SOURCE PASSAGE.
When the halogenated aromatic compound represented by General Formula (II) has been subjected to substitution using a hydrocarbon group, the hydrocarbon group may be the same as or different from the hydrocarbon group in the halogenated pyridine compound represented by General Formula (I). Moreover, only one or both of the halogenated pyridine compound represented by General Formula (I) and the halogenated aromatic compound represented by General Formula (II) may have been subjected to substitution using a hydrocarbon group.

A commercially available compound or a compound manufactured using a method known in the art may be used as the halogenated aromatic compound represented by General Formula (II).

Here, the “aromatic compound” collectively refers to compounds containing an aromatic ring, and the aromatic ring is defined as a ring structure that satisfies the Hückel rule, namely a conjugated unsaturated ring structure in which the number of electrons contained in the π-electron system on the ring is 4N+2 (N represents 0 or an integer). The aromatic compound according to this embodiment includes an aromatic hydrocarbon compound in which the skeleton of the ring structure is constituted by only carbon atoms and a heteroaromatic compound in which the skeleton of the ring structure contains an element other than carbon, and it is preferable that the element other than carbon is nitrogen. Specifically, an aromatic hydrocarbon compound containing a benzene ring or a heteroaromatic compound containing a pyridine ring is preferable.

According to the above-mentioned definition, the above-described halogenated pyridine compound is also a type of aromatic compound. In the coupling method according to this embodiment, at least one of the coupling target compounds is a halogenated pyridine compound, and therefore, in order to clarify this point, the coupling target compounds are expressed as a halogenated pyridine compound and a halogenated aromatic compound.

The following are favorable examples of a combination of the halogenated pyridine compound and the halogenated aromatic compound serving as the coupling target compounds of the coupling method according to this embodiment. However, there is no limitation to these combinations.

A. A combination of 2-chloropyridine, which is a halogenated pyridine compound represented by General Formula (I) in which X¹ represents a chlorine atom and R¹ represents a hydrogen atom, and 2-chloropyridine, which is a halogenated aromatic compound represented by General Formula (II) in which X² represents a chlorine atom, R² represents a hydrogen atom, and Y represents a nitrogen atom, that is, homo-coupling of 2-chloropyridine.

INFORMATION PROVIDED.
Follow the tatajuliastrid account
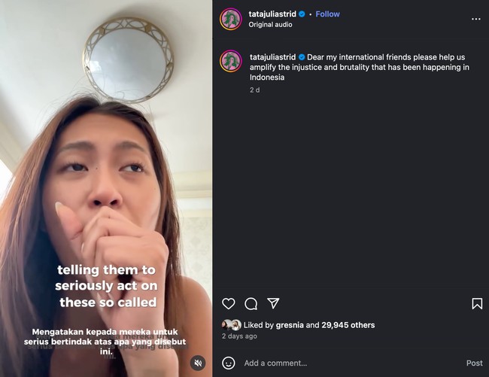 pos(327,14)
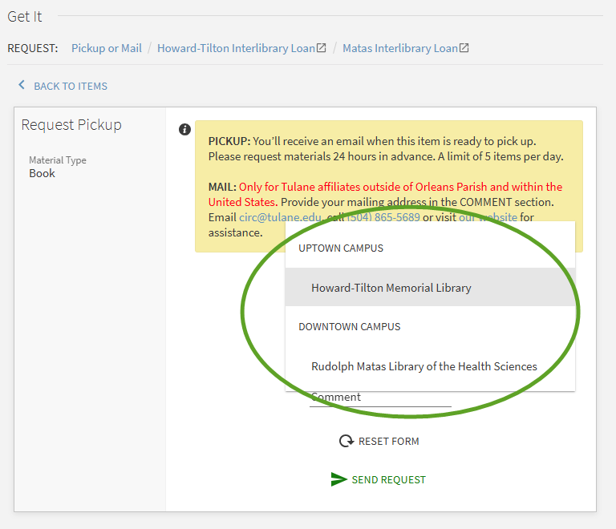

BRIEF 1. In combination A of the pyridine coupling passage, which symbols from General Formulas (I) and (II) are assigned, and what atom does each represent?
BRIEF 2. Continue the pyridine coupling passage after its last sentence.
The material comes from a separate source, unrelated to the pyridine coupling passage.

WRITTEN REPLY 1.
X¹: a chlorine atom
R¹: a hydrogen atom
X²: a chlorine atom
R²: a hydrogen atom
Y: a nitrogen atom

WRITTEN REPLY 2.
B. A combination of 2-chloropyridine, which is a halogenated pyridine compound represented by General Formula (I) in which X¹ represents a chlorine atom and R¹ represents a hydrogen atom, and bromobenzene, which is a halogenated aromatic compound represented by General Formula (II) in which X² represents a bromine atom, R² represents a hydrogen atom, and Y represents a carbon atom, that is, cross-coupling of 2-chloropyridine and bromobenzene.
C. A combination of 2-chloro-4-methylpyridine, which is a halogenated pyridine compound represented by General Formula (I) in which X¹ represents a chlorine atom and R¹ represents a methyl group, and 2-chloro-4-methylpyridine, which is a halogenated aromatic compound represented by General Formula (II) in which X² represents a chlorine atom, R² represents a methyl group, and Y represents a nitrogen atom, that is, homo-coupling of 2-chloro-4-methylpyridine.

An example of a solution containing an alkali metal used in the coupling method according to this embodiment is a dispersion product obtained by dispersing an alkali metal in a dispersion solvent. The dispersion product obtained by dispersing an alkali metal in a dispersion solvent is a dispersion product obtained by dispersing minute particles of an alkali metal in an insoluble solvent, or a dispersion product obtained by dispersing an alkali metal in a liquid form in an insoluble solvent. Examples of the alkali metal include sodium, potassium, lithium and alloys thereof. The average particle diameter of the minute particles is preferably less than 10 μm, and the minute particles having an average particle diameter of less than 5 μm can be used particularly preferably. The diameter of a sphere having a projected area equal to the projected area obtained through image analyses of photomicrographs is taken as the average particle diameter.

A solvent known in the art can be used as the dispersion solvent as long as minute particles of an alkali metal or an alkali metal in a liquid form can be dispersed in an insoluble solvent, and the reaction of the coupling target compounds with the dispersion product of the alkali metal is not inhibited. Examples thereof include aromatic solvents such as xylene and toluene, normal paraffin-based solvents such as decane, and mixed solvents thereof.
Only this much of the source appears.